End-point security and encryption
With Stealth, Unisys was able to achieve security segregation based on identities and encryption ‘on the wire’. However, to protect data in storage, BitLocker was deployed on all Unisys-provided endpoints, providing Games organisers the assurance that if a device was lost, data could not be accessed easily.
Unisys further hardened existing images to ensure all endpoints were protected. The endpoints were centrally managed (including security) using Microsoft Intune, to ensure the images remained secure and patch levels were up-to-date. Additionally, anti-malware software was deployed on the endpoints to provide protection against these types of issues. The combination of these controls ensured that the endpoints remained secure throughout the Games.
User education and training
Top-of-mind for the Head of Technology was ensuring that the users applied the right level of IT security hygiene to keep the environment secure.
This was particularly challenging as many of the users were volunteers from different backgrounds – some were security savvy and others not. Unisys worked with users to educate them about basic security hygiene practices including phishing, password security and so on to ensure that everyone had at least a base level of IT security understanding.

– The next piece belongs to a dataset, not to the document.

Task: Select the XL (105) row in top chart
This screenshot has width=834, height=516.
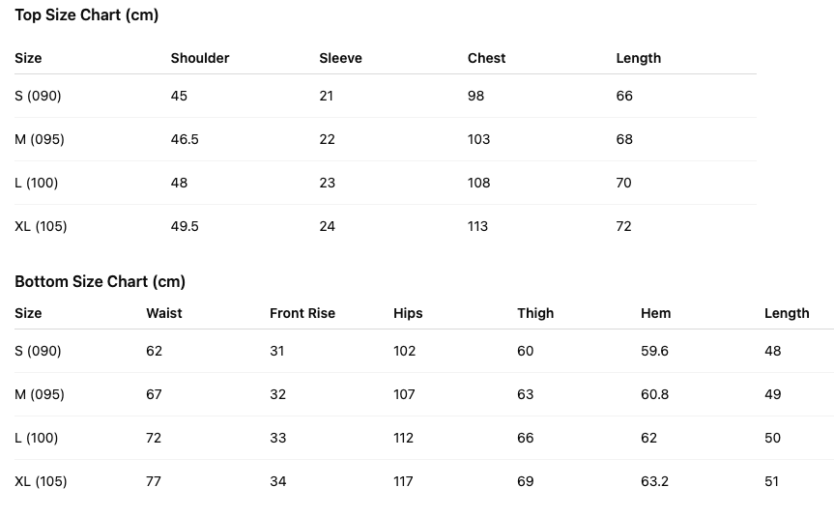Action: tap(41, 226)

“Unisys helped us with these wider stakeholder groups by providing training and familiarisation in cybersecurity threats … [Unisys] did a full assessment of our security and risk profile, and that included looking at our people, looking at our processes, as well as the technology.” - James Smith, Head of Technology, Invictus Games Sydney 2018
Unisys helped improved the Information Security Policy so that all users had guidelines to refer to in terms of IT Security. This gave Games organisers the confidence that all layers of the IT environment were covered and, with the right knowledge, users had been turned into effective ‘human firewalls’!

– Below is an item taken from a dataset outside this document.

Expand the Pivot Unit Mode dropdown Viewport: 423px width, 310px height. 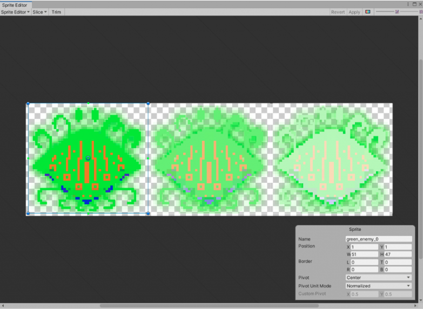point(378,286)
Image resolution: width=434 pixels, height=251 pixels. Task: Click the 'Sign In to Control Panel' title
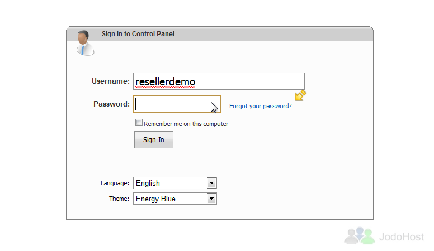(138, 34)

Unisys deployed email filtering across the Invictus Games Sydney 2018 user base. With the increase in attacks on organisations via this channel this control ensured that the entry of malware through emails into the Games environment was heavily reduced.
Unisys worked with CoFense, to provide simulated phishing campaigns and anti-phishing training to the Games user base. With users increasingly targeted as an entry point for intruders, ensuring users were trained to spot and reject phishing emails was a critical control to implement.
Third party security assessments including penetration testing
Invictus Games Sydney 2018 used a number of cloud providers to address various aspects of games management such as competition management (such as results and scoring), workforce management, accreditation, etc. Unisys worked with Games organisers and third party providers to assess how they measured up against the Games’ security policies and made recommendations where there were gaps in compliance.
In some cases the providers had the controls available but had not implemented them because they weren’t aware it was needed. This is a common issue found with many organisations using cloud providers.
To provide an additional level of assurance, Unisys repeated the penetration testing after the recommended controls were implemented to ensure the cloud providers could withstand a typical attack.
By taking a simple approach to a complex environment, Unisys was able to secure the Invictus Games Sydney 2018 from cyber threats and achieved this on a tight budget. Unisys takes a Zero Trust approach to security spanning people, policies and technology. And by aligning security investments with risk profiles the desired business outcomes can be achieved by implementing the appropriate level of security. Everyone can achieve an appropriate level of security. It’s just a matter of understanding what that level is and managing the risks to the business.